My friend Christoph Jaggi, the author of fantastic Metro Ethernet and Carrier Ethernet Encryptors documents, sent me this question when we were discussing the Data Center Fabrics Overview workshop I’ll run in Zurich in a few weeks:
When you are talking about large-scale VLAN-based fabrics I assume that you are pointing towards highly populated VLANs, such as VLANs containing 1000+ Ethernet addresses. Could you provide a tipping point between reasonably-sized VLANs and large-scale VLANs?

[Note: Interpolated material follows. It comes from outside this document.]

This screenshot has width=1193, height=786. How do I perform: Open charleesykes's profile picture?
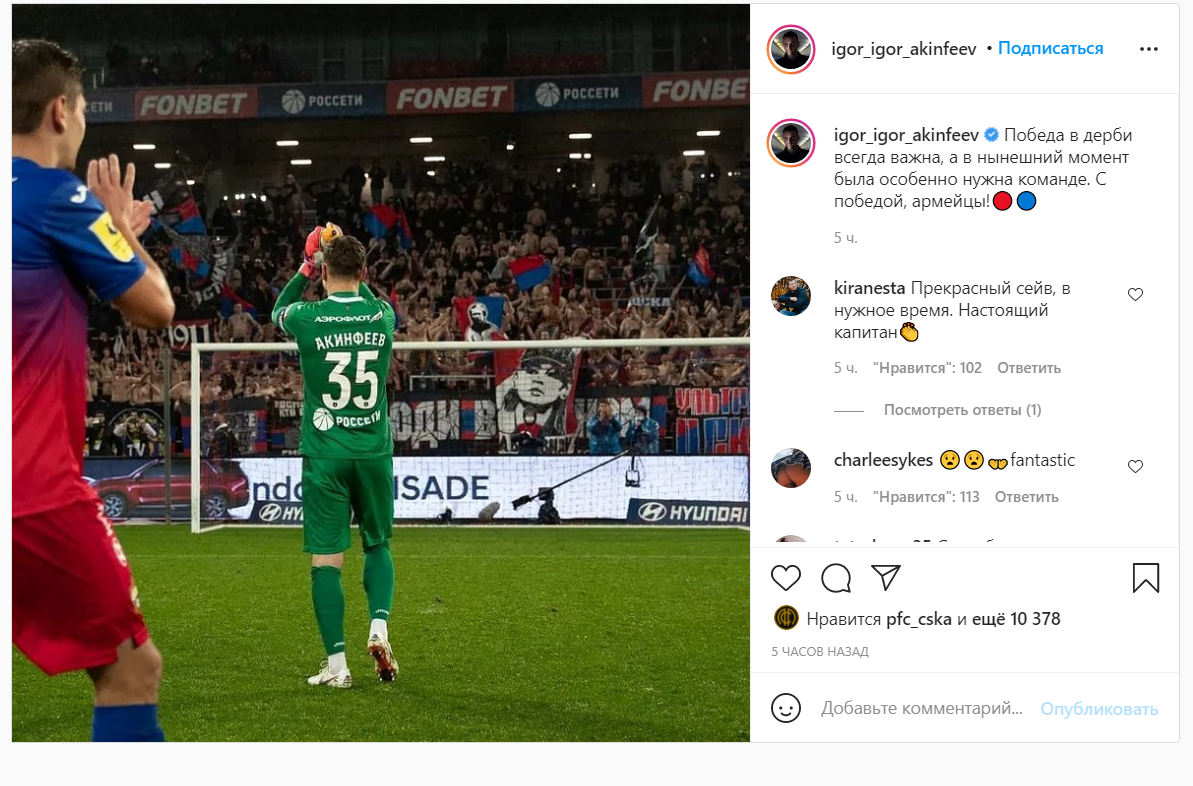[x=791, y=468]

It's not the number of hosts in the VLAN but the span of a bridging domain (VLAN or otherwise).
Before we start
Please note that I'm looking at the problem purely from the data center perspective - transport VLANs offered by Metro Ethernet or VPLS service providers are a totally different story for several reasons:
- There's a difference between providing transport service and being responsible for the whole infrastructure (and all stupidities people do on top of it);
- Sensible people don't bet their whole IT infrastructure on a single service provider (those that do eventually get the results they deserve). Failure in the transport network is thus not as critical as a data center failure;
- Sensible people isolate their internal networks from transport network failures by using routing functionality between their LAN and WAN networks. Some data center architects happily extend a single (v)LAN network across a WAN network.
What could possibly go wrong?
- bridging loop caused by a host (or VM);
- bridging loop on the fabric edge - from something as stupid as technicians plugging TX fiber in RX port or connecting two ports to see if the fiber is OK (sometimes coupled with device misconfiguration) to software bugs in MLAG implementations.

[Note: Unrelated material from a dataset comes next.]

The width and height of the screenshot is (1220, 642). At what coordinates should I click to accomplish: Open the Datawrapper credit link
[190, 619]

The first one is annoying, the second one is catastrophic, as the ToR switches easily do packet flooding at wire speed.
Back to the failure domains
In any case, anyone that's part of the same VLAN gets affected, and if someone (in their infinite wisdom) configured all VLANs on all server-facing ports because that's easier than actually talking with the server/virtualization team or deploying a VLAN provisioning solution, every server gets impacted.
Furthermore, every link that the affected VLAN crosses has to carry the unnecessary traffic. Not a big deal if you have a 10Gbps bridging loop at the network edge and 40 Gbps fabric links, but a major disaster if your bridging domain includes 1Gbps or 10Gbps links between data centers.
It’s not a numbers game
Christoph continued his question with two example:
1 VLAN = 1 failure domain
100 VLANs = 100 separate failure domains
Not necessarily. The 100 VLANs touch all the core links, so there’s at least partial overlap between them (a bridging loop in a VLAN that results in saturation of DCI link will kill all other VLANs traversing that link), and if the networking team configured every VLAN on every server-facing port to make their lives easier, the whole data center fabric becomes a single failure domain.
1 VLAN - 100 MAC-adresses = I am OK
1 VLAN - 1000 MAC addresses = I am close to the limit
1 VLAN = 2000 MAC adresses = I am looking for trouble
1 VLAN = 3000+ MAC adresses = I will get into trouble
That’s the traditional view of the problem: bridging doesn’t scale because hosts are chatty and more hosts in a VLAN result in more flooding overhead.
In reality, you will get into trouble with many IP nodes (hosts or routers) in the same VLAN (that’s why some large layer-2 fabrics use ARP sponges), but the most common causes of network meltdowns that I see are the bridging loops.